> [EXERCISE AIM]
Please carry on the article about building a team to push your music further, picking up right after its last sentence.

> [READING PASSAGE]

<<<<

How To Build A Team To Push Your Music Further
You're a young artist, with wide eyes and a burning passion to make, play and share music. Sooner or later you'll get to the point when you'll ask yourself, "Do I need a team around me?". It's a pretty big step to take because you're asking someone else to take care of an important element of your brand and your future livelihood.
So do you really need a team around you? Can you go it alone? Can you afford to bring new people in?
The honest answer to that question is that you will need a reliable group of people around you however you don't necessarily need to call them your 'team'. The truth is you can get pretty far going solo but it really depends on your skill-set and your willingness to wear different proverbial hats. We've put together a rough list of valuable roles that you could look out for when assembling the dream-team. Just keep in mind it probably won't be a case of hunting down specific people but more so crossing paths with likeminded people as yourself and realising that they have skills and goals which compliment yours. Don't be too hard on yourself when trying to fill the following roles.

>>>>

Lines in a dataset
<<<<

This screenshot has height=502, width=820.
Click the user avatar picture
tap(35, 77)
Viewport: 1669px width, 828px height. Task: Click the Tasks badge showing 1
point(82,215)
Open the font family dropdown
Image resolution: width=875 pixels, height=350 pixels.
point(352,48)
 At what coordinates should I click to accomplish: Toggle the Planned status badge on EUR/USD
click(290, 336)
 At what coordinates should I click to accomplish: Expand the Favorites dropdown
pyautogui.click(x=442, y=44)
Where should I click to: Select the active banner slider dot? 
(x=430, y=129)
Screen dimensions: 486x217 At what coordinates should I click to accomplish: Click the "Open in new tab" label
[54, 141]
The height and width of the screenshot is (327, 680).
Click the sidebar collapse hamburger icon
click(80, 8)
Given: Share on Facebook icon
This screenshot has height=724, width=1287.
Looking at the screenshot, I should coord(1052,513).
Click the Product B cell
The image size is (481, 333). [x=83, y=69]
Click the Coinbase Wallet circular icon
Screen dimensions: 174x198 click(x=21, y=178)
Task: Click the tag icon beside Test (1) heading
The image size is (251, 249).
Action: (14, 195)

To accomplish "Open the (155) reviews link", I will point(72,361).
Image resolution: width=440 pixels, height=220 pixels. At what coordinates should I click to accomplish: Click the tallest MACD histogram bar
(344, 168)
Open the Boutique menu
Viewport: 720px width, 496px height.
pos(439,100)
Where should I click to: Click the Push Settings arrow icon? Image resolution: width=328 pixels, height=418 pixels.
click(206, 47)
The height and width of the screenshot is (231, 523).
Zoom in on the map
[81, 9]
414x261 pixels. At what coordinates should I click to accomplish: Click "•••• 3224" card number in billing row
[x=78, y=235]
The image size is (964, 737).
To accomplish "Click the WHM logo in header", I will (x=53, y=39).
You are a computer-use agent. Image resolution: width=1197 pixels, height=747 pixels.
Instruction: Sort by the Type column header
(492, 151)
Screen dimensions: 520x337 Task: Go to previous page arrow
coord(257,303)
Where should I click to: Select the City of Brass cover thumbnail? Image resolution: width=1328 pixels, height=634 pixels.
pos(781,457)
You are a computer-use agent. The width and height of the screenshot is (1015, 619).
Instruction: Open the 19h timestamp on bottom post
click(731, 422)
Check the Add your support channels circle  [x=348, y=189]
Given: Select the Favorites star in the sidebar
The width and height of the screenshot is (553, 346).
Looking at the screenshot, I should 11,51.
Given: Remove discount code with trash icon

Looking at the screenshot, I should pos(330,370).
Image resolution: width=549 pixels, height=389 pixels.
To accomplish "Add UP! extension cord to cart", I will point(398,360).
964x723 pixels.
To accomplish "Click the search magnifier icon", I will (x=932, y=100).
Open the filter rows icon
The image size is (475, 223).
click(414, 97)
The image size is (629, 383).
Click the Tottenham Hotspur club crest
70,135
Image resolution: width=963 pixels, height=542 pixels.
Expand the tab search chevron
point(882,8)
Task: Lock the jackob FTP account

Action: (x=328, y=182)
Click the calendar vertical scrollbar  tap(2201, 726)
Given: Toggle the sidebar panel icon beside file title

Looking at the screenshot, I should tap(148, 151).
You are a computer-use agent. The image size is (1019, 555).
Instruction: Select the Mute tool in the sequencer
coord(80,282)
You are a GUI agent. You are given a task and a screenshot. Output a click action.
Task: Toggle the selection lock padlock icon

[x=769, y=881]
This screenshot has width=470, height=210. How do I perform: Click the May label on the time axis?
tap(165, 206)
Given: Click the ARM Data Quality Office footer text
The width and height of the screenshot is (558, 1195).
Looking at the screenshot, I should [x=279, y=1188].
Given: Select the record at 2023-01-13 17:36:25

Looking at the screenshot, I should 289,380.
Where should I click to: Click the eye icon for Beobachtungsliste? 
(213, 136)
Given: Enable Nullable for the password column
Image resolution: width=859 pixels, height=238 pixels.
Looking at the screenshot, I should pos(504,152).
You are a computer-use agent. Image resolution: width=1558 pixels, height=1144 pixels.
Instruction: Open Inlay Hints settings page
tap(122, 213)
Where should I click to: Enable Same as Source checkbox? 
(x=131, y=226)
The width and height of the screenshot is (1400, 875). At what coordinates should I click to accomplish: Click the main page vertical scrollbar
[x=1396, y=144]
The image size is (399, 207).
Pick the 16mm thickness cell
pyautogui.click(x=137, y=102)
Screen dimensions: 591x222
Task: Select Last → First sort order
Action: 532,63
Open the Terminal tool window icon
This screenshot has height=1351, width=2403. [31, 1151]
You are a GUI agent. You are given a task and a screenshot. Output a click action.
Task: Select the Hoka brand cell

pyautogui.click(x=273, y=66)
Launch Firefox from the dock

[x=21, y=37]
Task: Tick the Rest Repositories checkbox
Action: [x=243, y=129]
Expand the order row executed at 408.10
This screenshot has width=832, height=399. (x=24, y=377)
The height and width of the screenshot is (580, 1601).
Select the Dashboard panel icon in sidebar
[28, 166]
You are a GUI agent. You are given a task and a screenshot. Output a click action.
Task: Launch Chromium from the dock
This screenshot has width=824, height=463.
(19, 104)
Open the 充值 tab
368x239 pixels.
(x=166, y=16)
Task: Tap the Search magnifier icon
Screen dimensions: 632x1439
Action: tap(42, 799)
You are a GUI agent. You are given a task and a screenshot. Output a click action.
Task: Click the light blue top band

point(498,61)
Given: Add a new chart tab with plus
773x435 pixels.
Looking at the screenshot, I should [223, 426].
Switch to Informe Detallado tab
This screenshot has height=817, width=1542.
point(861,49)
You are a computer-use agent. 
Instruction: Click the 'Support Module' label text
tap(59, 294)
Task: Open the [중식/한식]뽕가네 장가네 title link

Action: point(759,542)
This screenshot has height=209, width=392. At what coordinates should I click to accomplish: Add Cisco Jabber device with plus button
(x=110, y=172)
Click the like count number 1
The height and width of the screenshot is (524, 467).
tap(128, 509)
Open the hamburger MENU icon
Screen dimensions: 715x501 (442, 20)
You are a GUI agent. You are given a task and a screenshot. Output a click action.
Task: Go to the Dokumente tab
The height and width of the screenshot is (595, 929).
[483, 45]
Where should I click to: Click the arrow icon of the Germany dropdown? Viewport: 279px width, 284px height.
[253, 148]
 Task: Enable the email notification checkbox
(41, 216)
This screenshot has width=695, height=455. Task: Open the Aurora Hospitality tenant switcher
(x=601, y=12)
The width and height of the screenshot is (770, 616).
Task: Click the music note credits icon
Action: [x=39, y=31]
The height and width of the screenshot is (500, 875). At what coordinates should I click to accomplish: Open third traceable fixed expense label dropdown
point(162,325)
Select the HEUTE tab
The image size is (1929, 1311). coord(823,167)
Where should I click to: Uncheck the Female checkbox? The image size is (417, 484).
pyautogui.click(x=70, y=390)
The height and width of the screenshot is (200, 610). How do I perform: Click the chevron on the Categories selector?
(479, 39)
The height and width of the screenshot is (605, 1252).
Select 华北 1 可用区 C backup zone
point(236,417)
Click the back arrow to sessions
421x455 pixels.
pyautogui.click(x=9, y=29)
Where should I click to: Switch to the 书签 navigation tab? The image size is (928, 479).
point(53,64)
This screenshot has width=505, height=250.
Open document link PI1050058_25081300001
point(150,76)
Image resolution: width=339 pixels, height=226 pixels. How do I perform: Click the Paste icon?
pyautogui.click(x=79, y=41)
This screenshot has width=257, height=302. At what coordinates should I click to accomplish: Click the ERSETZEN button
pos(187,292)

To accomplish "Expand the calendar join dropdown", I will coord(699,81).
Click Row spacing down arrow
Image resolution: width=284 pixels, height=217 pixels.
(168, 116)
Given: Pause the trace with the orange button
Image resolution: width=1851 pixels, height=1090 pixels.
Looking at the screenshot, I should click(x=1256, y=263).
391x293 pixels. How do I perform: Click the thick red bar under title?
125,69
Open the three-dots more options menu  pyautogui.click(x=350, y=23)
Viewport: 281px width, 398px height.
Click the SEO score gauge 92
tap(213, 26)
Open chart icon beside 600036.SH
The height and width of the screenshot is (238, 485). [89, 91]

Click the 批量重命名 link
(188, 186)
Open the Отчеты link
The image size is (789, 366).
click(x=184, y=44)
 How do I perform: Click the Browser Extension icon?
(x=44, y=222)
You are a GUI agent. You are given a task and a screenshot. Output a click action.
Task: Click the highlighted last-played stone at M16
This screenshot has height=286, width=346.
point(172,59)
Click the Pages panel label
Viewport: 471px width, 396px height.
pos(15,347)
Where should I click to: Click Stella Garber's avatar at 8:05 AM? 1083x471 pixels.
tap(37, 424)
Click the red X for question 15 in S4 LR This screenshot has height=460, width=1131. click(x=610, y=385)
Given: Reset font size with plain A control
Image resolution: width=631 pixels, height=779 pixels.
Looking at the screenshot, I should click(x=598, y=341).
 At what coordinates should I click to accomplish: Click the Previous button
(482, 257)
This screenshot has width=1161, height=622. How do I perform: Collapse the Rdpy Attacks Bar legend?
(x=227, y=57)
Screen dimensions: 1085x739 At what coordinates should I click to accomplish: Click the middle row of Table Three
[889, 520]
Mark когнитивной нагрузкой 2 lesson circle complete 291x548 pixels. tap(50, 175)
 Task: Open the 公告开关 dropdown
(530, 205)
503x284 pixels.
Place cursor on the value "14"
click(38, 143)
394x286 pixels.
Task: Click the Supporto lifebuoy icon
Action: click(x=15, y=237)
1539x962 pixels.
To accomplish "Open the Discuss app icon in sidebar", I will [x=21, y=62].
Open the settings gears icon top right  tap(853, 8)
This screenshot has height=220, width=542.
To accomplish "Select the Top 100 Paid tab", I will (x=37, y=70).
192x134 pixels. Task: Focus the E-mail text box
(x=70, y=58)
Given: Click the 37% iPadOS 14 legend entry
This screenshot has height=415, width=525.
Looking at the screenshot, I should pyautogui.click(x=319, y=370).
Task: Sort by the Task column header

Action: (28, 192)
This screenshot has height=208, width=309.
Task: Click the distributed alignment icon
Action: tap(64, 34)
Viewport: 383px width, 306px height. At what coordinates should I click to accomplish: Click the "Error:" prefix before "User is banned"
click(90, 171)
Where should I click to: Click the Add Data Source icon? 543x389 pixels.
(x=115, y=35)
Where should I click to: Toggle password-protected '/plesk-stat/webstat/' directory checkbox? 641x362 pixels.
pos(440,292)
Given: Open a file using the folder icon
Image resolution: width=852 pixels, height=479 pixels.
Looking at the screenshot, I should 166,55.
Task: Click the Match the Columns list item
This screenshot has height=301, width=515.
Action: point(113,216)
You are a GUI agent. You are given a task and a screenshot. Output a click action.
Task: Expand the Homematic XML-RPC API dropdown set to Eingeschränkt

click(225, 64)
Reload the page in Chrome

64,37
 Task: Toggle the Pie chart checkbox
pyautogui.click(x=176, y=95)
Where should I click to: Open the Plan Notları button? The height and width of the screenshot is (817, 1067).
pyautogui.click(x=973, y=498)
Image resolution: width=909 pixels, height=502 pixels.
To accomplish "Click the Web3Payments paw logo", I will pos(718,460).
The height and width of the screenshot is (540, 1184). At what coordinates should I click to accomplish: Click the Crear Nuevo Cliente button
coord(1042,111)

>>>>

> [RESPONSE]
Are you penning the songs alone? Do you have a regular collaborator? Even the very best songwriters share ideas and bounce thoughts off other songwriters. We host a range of networking events (keep updated here) designed to introduce new artists to other new artists but also a bunch of the other roles mentioned in this article. You might not think you have the desire to work with anyone else but often just talking with likeminded creative can set off a spark for a new idea.
Reload Sessions Networking Events: http://www.eventbrite.co.uk/o/reload-sessions-11902514432
Similar to the songwriter, do you have people you can play with? Maybe you're a solo act, but you might need additional people to help our record your EP or album or even take a show on tour with you. Generally speaking word-of-mouth and recommendations are a good way to find reliable musicians to join you for a project. If someone's amazing at what they do but flaky in terms of scheduling and time management you might want to keep that in mind when building your inner circle.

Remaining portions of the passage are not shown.